## WHAT YOU ARE ASKED TO DO
From the line that contains "Black&Decker (102, 2113)" down to the last line of the data below, transcribe every line exactly.

Stored data:
····················

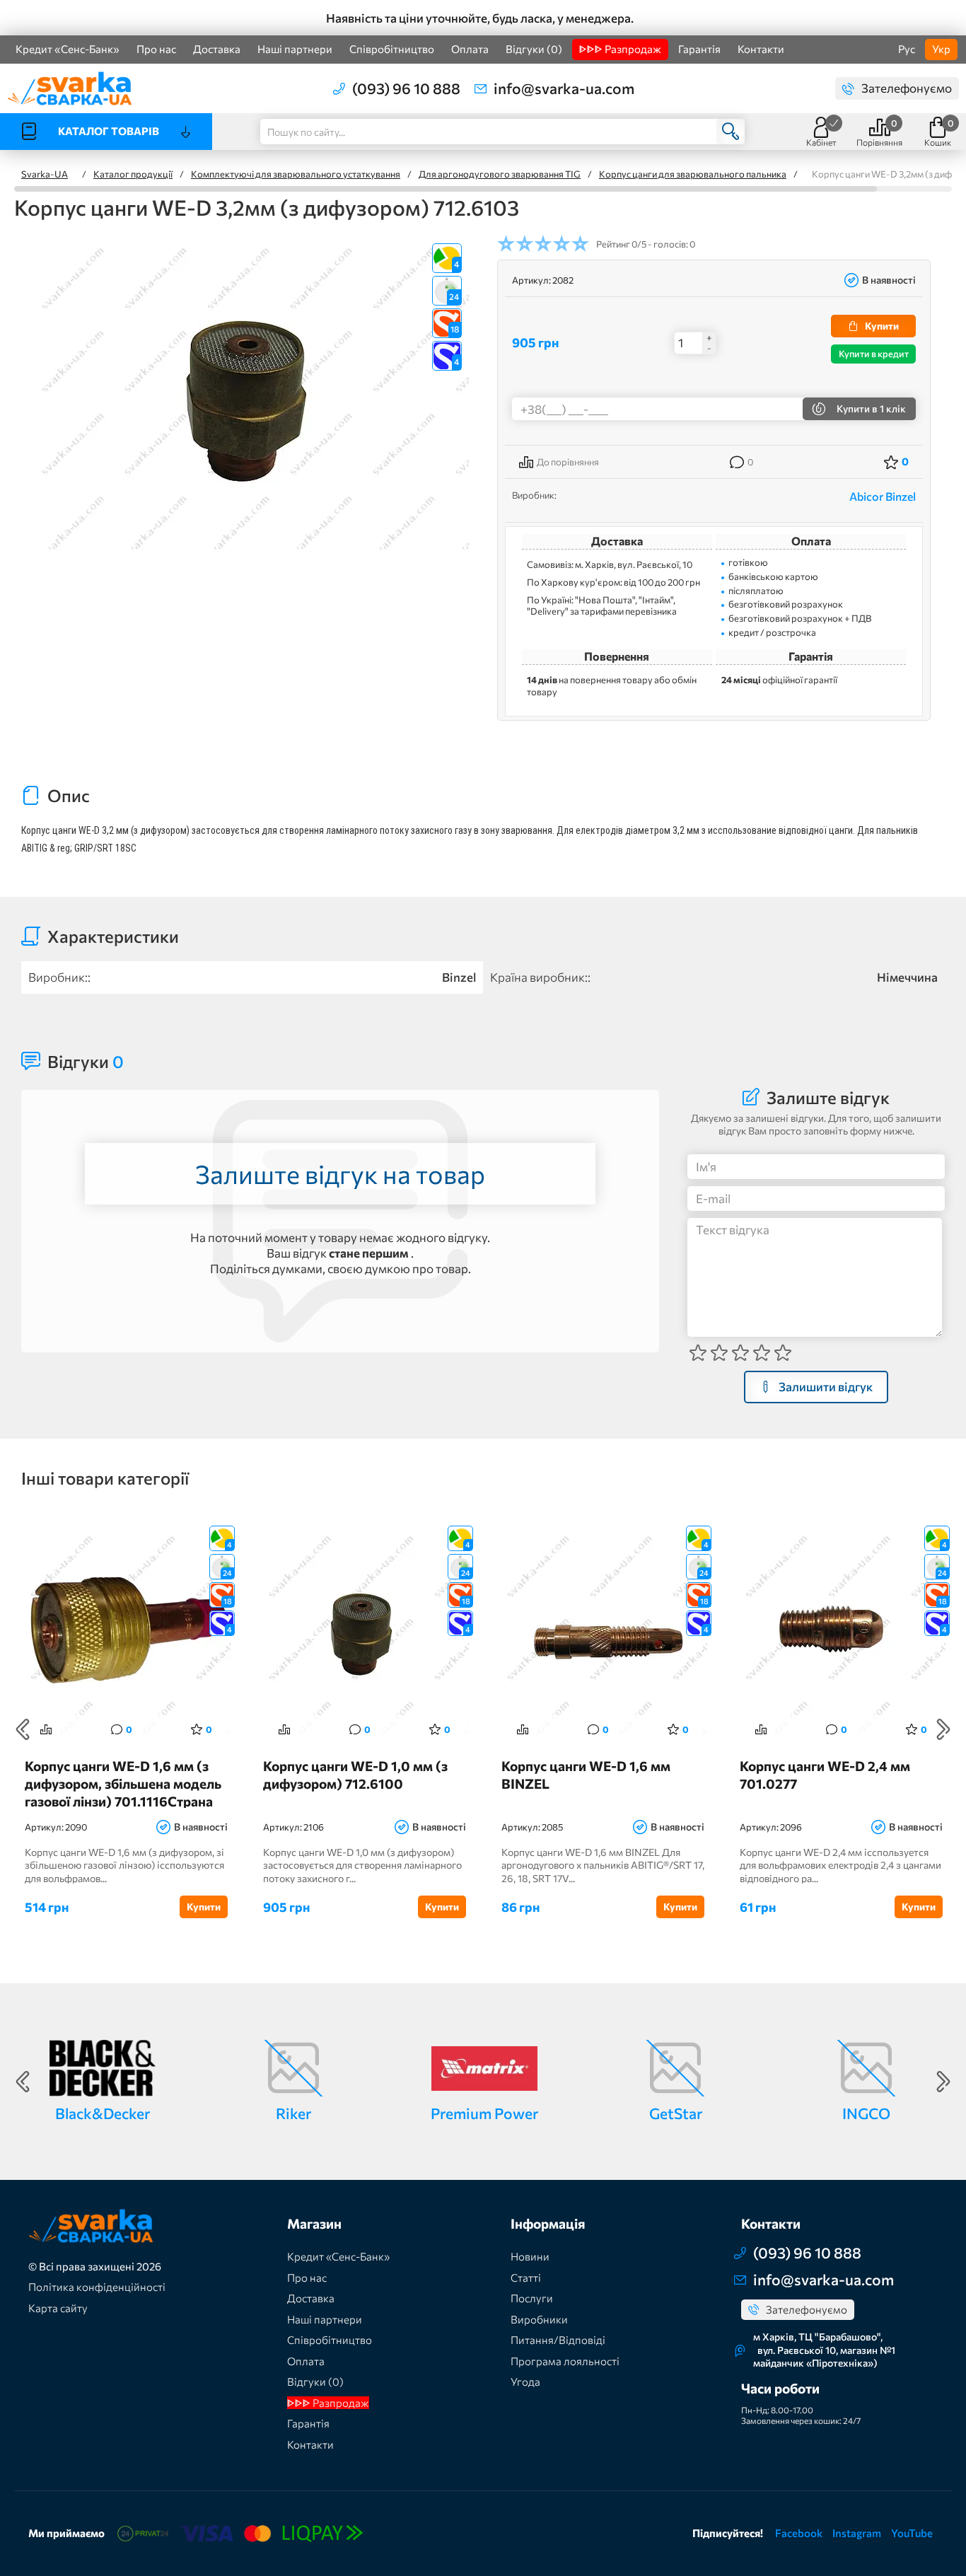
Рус (906, 48)
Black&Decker (102, 2113)
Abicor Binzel (882, 496)
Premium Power (484, 2113)
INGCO (866, 2113)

····················

## EXPECTED ANSWER
Black&Decker (102, 2113)
Abicor Binzel (882, 496)
Premium Power (484, 2113)
INGCO (866, 2113)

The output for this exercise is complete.